OK, we have a small disconnect here. When I think of 'proxy' I think of
it in the more restricted sense of networking. IOW, a network proxy
would be external to the application process, not in it. You seem to be
using it here in the more general sense of a surrogate (i.e., it is the
application's view of the service). If that is the case, I would see it
simply as a Facade that relays the message to a networking subsystem
interface that, in turn, relays it <eventually> to the service's
interface that, finally, dispatches it to a CGMTClockInstance in the server.

A bigger disconnect seems to about the clock service example itself. I
may be taking it too literally and focusing too much on how it would be
implemented. For example, I see no reason for the service to care
whether the client is there. The clock is part of its intrinsic service
and would always be implemented so long as the service was up. It would
offer the GetTime(zone) service to all clients whenever it was available.

[This probably also reflects on the statelessness issue. I would expect
the service to have a single instance of Clock to service all clients so
there would be no need to optimize stateless objects.]

>
> There is something in .net that allows programmers to still program in
> this manner AND not have the direct 1:1 correspondence between proxy
> and remote object, where an object is created and destroyed on the
> server for every method invocation BUT obviously that object can have
> no state.

Alas, .NET was still mostly vaporware when I retired and I know zilch
about it. [And as a translationist, I didn't care anyway. B-)]
However, this sounds like .NET provides more substantial surrogates that
-- via composition -- hide the networking details to a considerable
extent. For example, how one instantiates CGMTClockService on the
client side will determine whether a real network proxy will be employed(?)

>
>
>>I suspect I have a more fundamental problem in that I don't understand
>>how you are relating identity to statefulness. So I think you need to
>>put some more words around that as well. (I have my own comments on
>>identity vs. statefulness below.)
>
>
> An object may or may not have a set of properties or state, lets
> assume in general it does.
>
> An object has a type which defines a set of operations/behaviours that
> an object must conform.

Let's not get into type systems. That's a 3GL issue and my concerns
here are at a more fundamental OOA/D level.

>
> hmmmmmm, I'll ramble a bit....
>
> I order to produce behaviour I need to be able to allow the behaviour
> to interact with the state, so we have an object, but to allow me to
> have different combinations of state and behaviour I need multiple
> objects and so to invoke specific behaviour from this set I need to
> identify a specific object, and this is identity.
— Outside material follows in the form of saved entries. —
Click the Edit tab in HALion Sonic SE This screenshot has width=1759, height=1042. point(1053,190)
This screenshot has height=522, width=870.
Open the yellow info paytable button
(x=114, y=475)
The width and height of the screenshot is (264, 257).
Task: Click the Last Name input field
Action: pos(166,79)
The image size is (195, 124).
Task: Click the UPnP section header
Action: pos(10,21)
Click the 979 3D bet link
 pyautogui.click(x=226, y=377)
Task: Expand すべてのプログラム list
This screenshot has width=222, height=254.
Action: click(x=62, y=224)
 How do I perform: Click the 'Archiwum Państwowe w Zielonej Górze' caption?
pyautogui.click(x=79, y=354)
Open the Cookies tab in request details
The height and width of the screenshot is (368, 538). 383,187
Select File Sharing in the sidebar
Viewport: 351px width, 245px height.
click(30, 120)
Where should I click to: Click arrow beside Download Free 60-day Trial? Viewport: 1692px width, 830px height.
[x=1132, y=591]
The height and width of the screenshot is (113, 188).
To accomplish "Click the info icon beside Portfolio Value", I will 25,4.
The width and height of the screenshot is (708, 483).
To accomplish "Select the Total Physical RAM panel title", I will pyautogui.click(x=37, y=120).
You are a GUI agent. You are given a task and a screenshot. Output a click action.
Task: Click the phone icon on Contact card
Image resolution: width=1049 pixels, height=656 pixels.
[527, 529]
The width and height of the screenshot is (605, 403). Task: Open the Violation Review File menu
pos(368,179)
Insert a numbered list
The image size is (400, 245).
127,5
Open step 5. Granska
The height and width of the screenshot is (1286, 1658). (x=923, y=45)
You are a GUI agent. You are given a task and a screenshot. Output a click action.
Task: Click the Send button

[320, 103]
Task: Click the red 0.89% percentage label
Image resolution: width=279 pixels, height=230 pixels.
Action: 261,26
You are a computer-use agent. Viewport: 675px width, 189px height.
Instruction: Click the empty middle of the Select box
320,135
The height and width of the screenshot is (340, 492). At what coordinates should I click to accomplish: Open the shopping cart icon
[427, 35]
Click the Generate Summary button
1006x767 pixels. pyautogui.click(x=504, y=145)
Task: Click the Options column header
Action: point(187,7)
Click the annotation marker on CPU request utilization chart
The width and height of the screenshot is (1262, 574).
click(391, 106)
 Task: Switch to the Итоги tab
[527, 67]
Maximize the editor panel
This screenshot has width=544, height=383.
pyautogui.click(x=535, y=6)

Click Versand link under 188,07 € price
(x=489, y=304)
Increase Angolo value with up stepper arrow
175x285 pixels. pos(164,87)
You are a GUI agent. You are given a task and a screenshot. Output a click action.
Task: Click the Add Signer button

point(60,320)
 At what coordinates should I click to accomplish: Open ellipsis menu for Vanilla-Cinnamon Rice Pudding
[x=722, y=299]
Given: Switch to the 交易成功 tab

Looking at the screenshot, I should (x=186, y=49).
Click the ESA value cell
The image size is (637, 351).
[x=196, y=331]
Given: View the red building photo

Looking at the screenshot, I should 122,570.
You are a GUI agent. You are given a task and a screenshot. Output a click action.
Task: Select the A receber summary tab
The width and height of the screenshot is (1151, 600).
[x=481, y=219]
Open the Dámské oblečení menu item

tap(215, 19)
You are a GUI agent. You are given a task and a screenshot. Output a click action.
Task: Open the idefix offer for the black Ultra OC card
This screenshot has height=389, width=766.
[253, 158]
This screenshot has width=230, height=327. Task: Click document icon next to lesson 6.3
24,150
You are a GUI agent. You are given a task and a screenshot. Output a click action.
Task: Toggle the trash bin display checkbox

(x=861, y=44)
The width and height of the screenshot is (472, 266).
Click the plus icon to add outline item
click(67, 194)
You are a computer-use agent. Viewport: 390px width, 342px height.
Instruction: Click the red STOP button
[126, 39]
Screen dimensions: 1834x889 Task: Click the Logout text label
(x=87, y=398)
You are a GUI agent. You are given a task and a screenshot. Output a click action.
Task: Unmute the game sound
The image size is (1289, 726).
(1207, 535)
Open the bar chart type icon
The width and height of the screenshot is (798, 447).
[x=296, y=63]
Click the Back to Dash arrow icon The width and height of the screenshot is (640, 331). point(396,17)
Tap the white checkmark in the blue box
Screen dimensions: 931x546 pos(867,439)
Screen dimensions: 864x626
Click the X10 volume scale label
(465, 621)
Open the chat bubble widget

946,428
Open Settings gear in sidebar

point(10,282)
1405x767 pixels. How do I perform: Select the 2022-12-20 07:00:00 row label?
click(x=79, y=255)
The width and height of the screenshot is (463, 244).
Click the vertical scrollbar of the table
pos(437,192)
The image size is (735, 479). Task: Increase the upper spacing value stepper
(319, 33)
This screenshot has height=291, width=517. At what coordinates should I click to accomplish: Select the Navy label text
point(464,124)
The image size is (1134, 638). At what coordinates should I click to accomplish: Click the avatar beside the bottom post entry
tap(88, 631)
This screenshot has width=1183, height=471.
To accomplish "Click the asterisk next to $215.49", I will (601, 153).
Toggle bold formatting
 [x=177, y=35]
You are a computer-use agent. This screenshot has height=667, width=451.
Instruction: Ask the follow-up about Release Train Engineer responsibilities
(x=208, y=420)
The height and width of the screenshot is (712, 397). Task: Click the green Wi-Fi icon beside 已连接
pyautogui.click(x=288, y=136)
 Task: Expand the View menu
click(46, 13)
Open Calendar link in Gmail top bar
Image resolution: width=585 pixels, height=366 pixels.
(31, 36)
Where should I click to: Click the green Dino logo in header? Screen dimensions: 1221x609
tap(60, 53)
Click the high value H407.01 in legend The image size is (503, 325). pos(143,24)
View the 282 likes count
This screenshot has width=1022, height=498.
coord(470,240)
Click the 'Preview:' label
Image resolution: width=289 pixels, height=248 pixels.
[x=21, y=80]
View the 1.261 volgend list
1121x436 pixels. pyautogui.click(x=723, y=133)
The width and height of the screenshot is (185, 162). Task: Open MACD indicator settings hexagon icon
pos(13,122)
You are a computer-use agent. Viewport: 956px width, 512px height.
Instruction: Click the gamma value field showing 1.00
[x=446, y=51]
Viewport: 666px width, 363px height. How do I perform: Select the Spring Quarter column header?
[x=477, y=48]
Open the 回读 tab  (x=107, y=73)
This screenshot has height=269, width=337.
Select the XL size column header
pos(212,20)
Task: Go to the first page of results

Right. This is entity identity. But, unlike Data Modeling, it does
have to be explicit. For example, identity can be maintained through
relative position in an ordered set or through relationships.

>
> If the set of state is a single member and I only have 1 type and no
> subtypes I can use a singleton.
>
> If the is no state but there are multiple subtypes then I *do* need
> identity to identify objects of specific behaviour and subtype - even
> though there is no state.

I see this as type identity rather than entity identity. It only needs
to be explicitly defined at the 3GL level and then only for error
checking. The type identity, like entity identity, is handled at the
OOA/D level through relationships. If one needs a specialization, the
relationship is instantiated only to subclass instances. If the
relationship navigated is instantiated to the superclass, one is
indifferent to specializations and one accesses the general properties
polymorphically.

>
> The point about 'stateless' programming to me is in fact identityless
> programming (or programming against a logical singleton).
>
> i.e.
>
> if you have diverse state => you require identity
> if you have diverse behaviour (subtypes) => you require identity

As I indicated later in the message, I see stateless objects as an
implementation strategy to avoid the first situation _when it logically
exists_.

>>>I agree they are mildly different but state => identity, if there is
>>>only 1 set of state then we need only 1 identity i.e. a singleton i.e.
>>>the subsystem itself, but the principle problems to me are associated
>>>with the servers supplying multiple objects (identities) to the
>>>outside world, and the overhead associated with maintaining these
>>>objects. Not orthogonal but a subset of the same issue.
>>
>>But we are talking about different subsystems, each abstracting the
>>problem space in its own way. In most server contexts one abstracts
>>different <usually conceptual> entities. So the identity of entities
>>the client abstracts may not be semantically meaningful on the server;
>>it is just another element of a data packet that the server entity
>>processes.
>>
>>In the clock case the server instantiates a single clock object
>>regardless of how many clients need the time service. The clients have
>>no need to instantiate a clock at all, except possibly as a surrogate
>>for the server interface at the OOA level. The clients simple invoke the
>>service.
>
>
> You are describing an implementation, I was comparing 2. The server
> could instantiate a new clock per client - there are good reasons to
> do this e.g. contention on resource - it is possible to do this behind
> a stateless service layer BUT this is not how off the shelf middleware
> has traditionally worked.

I would argue that I am describing an OOA model, not an implementation.
  Back to my point above, I see having a single clock for all clients as
a fundamental problem space solution to the clock service requirements.
  That is, I see the clock example as a poor example of statelessness
issues because there would be no requirement that would need a clock per
client.

I contrast that with something like a POS ShoppingCart. Now there is
clearly a requirement that one be able to associate particular state
variable values with particular <ephemeral> customers. That's a
resource issue on the server if the state is maintained there. But at
the OOA level one logically has a shopping cart per client and each
shopping cart has unique state data.

One can get around that problem _in the implementation_ by introducing a
stateless shopping cart in the server that has only behavior and the
relevant state variable data is passed with each request as part of the
message data packet (or is stored in the DB).

>
> e.g.
> RDB access, the client accesses a specific connection object on the
> server via a local proxy. There is indeed 1 database entity, but there
> are multiple diverse connection objects and multiple diverse state
> associated with each connection, if a client dies the database server
> has to work out how to identify the dangling object and what to do
> with after that.

I see this as a special problem because of the nature of network
communications. Somebody has to keep track of connections, ports,
addresses, etc. and that does imply some sort of identity being
associated with clients. However, I also see that as a separate design
problem from the semantics of DB communications between client and DB.
IOW, that software solves a different problem than the one that is
solved when processing individual queries.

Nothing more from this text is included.